- Task objective -
Reproduce word for word the passage of the parental-order guidance below, starting with "- Demonstrate in" and going on through "and the child.".

------ Document excerpt ------

Practical guidance for intended parents
The judgment sets out clear practical expectations for parents applying for parental orders. In particular, parents should:
- Set out very clear and detailed evidence of all payments made to the organisations involved and the surrogate, ideally in a table separating expenses from sums the court is being asked to authorise.
- Demonstrate in their evidence that they have acted in good faith, followed the law in the country of birth, and made responsible decisions to safeguard the welfare of both the surrogate and the child.
Cases in which these principles are followed should be resolved straightforwardly at the first High Court hearing. However, there will be a small number of cases in which the court will take a more rigorous approach, appointing separate legal representation for the child and making careful enquiries over several hearings as to whether the parents are fit to be treated as their child’s legal parents. These will be cases in which there is concern about the welfare of the surrogate or in which parents have taken reckless decisions to enter into legally dubious arrangements.

------ Dataset excerpt ------

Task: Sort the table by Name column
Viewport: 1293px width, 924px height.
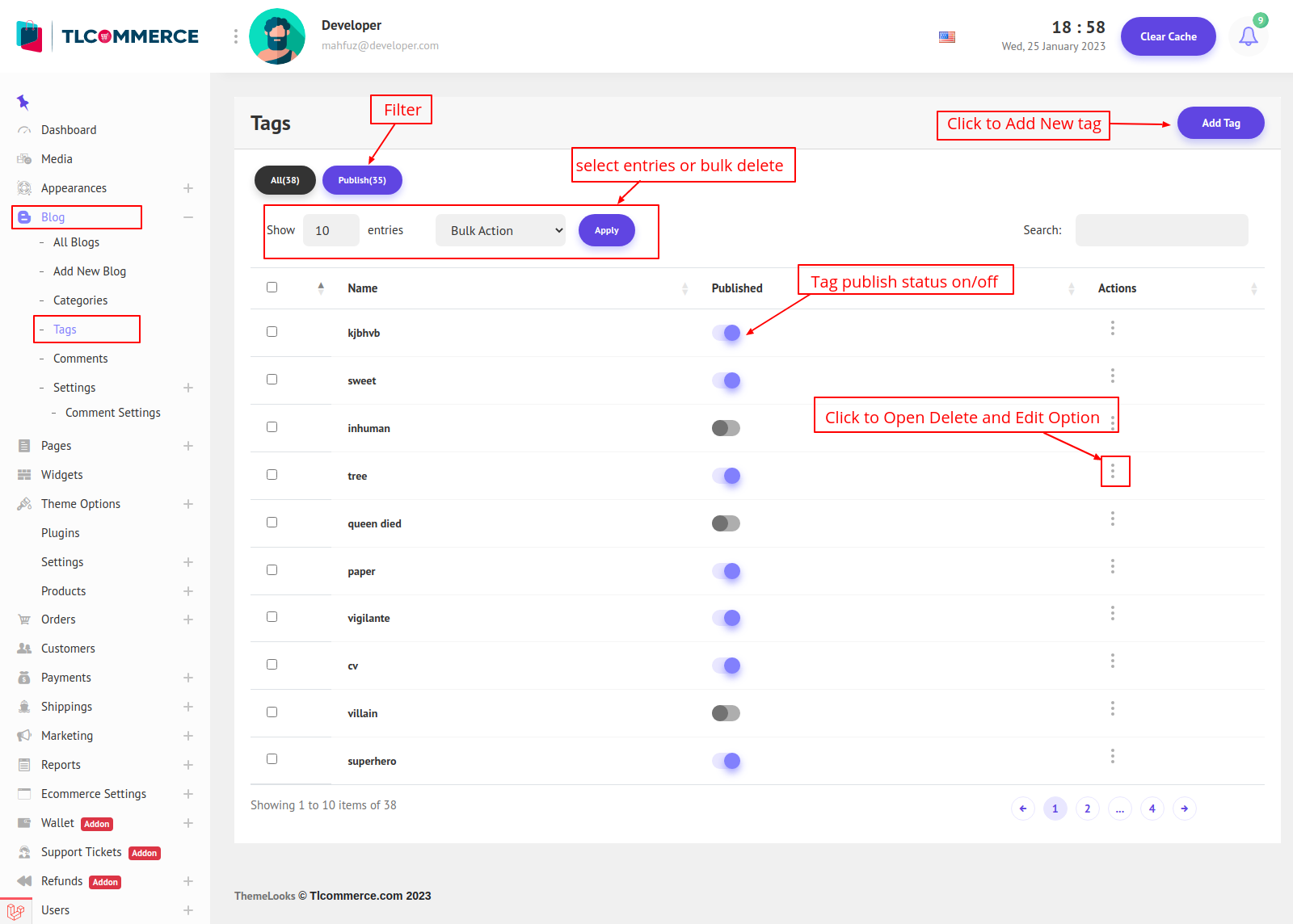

------

- Response to this exercise -
- Demonstrate in their evidence that they have acted in good faith, followed the law in the country of birth, and made responsible decisions to safeguard the welfare of both the surrogate and the child.